Look for the word "under" in the data below, and copy every line that holds it.

*** Opening of Recorded information ***

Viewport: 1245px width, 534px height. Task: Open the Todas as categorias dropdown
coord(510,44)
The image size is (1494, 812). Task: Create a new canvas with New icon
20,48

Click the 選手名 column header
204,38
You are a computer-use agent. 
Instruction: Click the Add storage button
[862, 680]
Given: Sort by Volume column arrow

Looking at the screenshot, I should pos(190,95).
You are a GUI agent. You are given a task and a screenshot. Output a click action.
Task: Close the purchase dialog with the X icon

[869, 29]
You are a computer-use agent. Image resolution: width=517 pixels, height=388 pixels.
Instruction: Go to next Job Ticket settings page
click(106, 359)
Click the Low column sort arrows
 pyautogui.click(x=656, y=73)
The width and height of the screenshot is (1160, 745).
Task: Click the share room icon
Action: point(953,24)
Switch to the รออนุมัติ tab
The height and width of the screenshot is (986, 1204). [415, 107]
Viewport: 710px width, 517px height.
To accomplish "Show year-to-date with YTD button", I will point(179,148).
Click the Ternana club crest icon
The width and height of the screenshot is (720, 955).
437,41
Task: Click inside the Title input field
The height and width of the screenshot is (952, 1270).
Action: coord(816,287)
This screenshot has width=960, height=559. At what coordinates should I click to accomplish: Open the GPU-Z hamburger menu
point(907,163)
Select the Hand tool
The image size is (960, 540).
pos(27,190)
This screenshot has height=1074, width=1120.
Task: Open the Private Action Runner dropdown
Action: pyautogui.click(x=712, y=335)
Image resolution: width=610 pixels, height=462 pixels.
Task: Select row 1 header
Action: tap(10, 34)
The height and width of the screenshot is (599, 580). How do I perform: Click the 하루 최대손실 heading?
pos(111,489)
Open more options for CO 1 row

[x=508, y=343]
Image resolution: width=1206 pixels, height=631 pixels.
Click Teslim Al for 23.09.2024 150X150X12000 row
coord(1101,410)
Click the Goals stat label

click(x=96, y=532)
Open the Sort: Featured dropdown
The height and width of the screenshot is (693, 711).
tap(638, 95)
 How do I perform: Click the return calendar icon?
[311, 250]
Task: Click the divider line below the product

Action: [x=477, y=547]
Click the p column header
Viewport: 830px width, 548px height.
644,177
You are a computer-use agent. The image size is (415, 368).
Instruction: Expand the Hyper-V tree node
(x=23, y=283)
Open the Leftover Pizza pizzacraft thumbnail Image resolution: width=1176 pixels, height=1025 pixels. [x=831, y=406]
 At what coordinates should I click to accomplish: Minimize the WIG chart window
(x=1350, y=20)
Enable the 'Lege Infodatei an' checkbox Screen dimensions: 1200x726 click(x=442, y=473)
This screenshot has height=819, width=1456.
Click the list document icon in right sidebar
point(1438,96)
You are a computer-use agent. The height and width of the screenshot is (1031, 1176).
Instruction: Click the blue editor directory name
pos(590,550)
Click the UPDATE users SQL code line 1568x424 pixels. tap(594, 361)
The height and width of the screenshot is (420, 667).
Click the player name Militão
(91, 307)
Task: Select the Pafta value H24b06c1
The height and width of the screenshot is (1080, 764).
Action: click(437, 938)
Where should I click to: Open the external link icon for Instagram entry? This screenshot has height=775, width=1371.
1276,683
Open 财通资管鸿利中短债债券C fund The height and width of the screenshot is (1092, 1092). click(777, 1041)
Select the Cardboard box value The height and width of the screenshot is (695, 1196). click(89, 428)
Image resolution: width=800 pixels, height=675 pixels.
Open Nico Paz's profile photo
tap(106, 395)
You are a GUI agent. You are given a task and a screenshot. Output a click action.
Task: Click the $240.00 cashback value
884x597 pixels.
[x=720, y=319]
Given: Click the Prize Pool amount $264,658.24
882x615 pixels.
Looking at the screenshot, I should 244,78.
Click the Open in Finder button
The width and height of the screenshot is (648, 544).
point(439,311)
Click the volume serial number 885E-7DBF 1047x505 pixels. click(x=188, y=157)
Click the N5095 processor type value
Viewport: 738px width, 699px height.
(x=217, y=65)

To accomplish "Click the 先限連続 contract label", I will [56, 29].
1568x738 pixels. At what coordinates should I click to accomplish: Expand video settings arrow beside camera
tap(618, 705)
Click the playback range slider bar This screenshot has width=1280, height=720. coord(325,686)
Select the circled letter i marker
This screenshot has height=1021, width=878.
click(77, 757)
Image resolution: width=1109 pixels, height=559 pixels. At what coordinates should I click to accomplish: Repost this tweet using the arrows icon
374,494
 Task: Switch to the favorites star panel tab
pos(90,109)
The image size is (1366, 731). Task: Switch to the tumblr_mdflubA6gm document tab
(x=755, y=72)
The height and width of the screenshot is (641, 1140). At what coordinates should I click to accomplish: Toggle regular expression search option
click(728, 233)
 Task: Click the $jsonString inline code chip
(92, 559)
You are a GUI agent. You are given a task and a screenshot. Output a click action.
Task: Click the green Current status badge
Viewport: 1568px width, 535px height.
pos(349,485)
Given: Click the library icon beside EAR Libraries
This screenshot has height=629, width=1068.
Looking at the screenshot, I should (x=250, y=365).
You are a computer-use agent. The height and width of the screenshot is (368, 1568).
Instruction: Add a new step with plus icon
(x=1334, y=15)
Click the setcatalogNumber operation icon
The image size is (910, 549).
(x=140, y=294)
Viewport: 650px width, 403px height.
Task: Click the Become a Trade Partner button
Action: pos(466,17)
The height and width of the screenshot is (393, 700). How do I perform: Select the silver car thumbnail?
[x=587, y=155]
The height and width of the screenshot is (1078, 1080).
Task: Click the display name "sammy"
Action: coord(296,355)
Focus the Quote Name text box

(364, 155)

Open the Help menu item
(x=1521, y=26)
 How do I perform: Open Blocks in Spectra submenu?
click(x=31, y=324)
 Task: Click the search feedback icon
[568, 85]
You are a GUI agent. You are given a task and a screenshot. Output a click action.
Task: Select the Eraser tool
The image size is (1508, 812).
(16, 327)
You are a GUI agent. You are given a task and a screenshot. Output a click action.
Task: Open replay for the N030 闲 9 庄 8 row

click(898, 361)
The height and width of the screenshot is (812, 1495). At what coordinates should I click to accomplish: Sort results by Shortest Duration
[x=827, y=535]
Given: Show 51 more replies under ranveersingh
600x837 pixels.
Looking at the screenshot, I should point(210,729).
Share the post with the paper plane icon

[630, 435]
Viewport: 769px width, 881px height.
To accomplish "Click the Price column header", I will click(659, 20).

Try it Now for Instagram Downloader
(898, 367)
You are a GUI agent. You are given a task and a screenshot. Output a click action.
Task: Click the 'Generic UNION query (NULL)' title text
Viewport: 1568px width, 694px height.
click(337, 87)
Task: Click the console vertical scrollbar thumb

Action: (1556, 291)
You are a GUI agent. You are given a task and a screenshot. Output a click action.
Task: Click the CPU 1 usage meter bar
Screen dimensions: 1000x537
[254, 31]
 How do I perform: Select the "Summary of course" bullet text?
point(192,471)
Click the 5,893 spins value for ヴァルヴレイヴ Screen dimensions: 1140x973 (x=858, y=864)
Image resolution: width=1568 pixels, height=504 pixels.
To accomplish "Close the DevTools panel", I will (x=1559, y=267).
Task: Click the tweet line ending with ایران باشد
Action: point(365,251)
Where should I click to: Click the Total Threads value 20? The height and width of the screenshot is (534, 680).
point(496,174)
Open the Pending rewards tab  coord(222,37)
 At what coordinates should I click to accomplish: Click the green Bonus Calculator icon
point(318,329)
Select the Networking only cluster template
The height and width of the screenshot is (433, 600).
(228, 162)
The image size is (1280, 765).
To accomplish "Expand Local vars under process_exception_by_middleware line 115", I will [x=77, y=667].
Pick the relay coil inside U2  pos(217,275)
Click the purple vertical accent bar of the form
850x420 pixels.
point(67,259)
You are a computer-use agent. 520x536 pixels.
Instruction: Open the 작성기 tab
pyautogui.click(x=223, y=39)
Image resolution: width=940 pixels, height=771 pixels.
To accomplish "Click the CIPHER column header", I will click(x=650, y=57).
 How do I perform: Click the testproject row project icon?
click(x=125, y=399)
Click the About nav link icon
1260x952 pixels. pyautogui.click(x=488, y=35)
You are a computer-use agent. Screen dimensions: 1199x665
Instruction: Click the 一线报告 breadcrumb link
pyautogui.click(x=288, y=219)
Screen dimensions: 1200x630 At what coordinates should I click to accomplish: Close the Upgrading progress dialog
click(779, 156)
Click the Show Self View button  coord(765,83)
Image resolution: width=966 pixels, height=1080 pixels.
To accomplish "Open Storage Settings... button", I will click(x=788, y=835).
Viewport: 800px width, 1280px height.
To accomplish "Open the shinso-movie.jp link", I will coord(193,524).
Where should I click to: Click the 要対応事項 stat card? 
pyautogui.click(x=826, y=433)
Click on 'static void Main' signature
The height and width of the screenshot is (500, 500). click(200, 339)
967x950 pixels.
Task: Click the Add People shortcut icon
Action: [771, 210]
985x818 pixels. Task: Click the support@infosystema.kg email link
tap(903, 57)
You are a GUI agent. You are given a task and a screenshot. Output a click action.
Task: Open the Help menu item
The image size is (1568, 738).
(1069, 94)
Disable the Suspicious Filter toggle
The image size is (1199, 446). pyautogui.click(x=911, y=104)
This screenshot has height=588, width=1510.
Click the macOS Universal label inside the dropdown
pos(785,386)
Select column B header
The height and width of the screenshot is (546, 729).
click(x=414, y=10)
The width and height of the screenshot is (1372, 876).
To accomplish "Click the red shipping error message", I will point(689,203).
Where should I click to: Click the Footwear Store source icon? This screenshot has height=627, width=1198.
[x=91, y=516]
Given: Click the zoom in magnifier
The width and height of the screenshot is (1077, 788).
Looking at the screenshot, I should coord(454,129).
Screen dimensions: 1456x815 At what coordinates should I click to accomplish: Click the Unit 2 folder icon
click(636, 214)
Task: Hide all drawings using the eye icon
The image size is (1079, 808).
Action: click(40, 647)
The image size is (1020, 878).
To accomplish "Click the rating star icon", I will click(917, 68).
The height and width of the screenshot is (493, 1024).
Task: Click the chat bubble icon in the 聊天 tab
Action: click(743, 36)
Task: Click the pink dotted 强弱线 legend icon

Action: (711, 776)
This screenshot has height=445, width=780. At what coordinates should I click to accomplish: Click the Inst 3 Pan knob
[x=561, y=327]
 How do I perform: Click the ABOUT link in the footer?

*** Close of Recorded information ***

__Result of the task__
Given: Show 51 more replies under ranveersingh
To accomplish "Expand Local vars under process_exception_by_middleware line 115", I will [x=77, y=667].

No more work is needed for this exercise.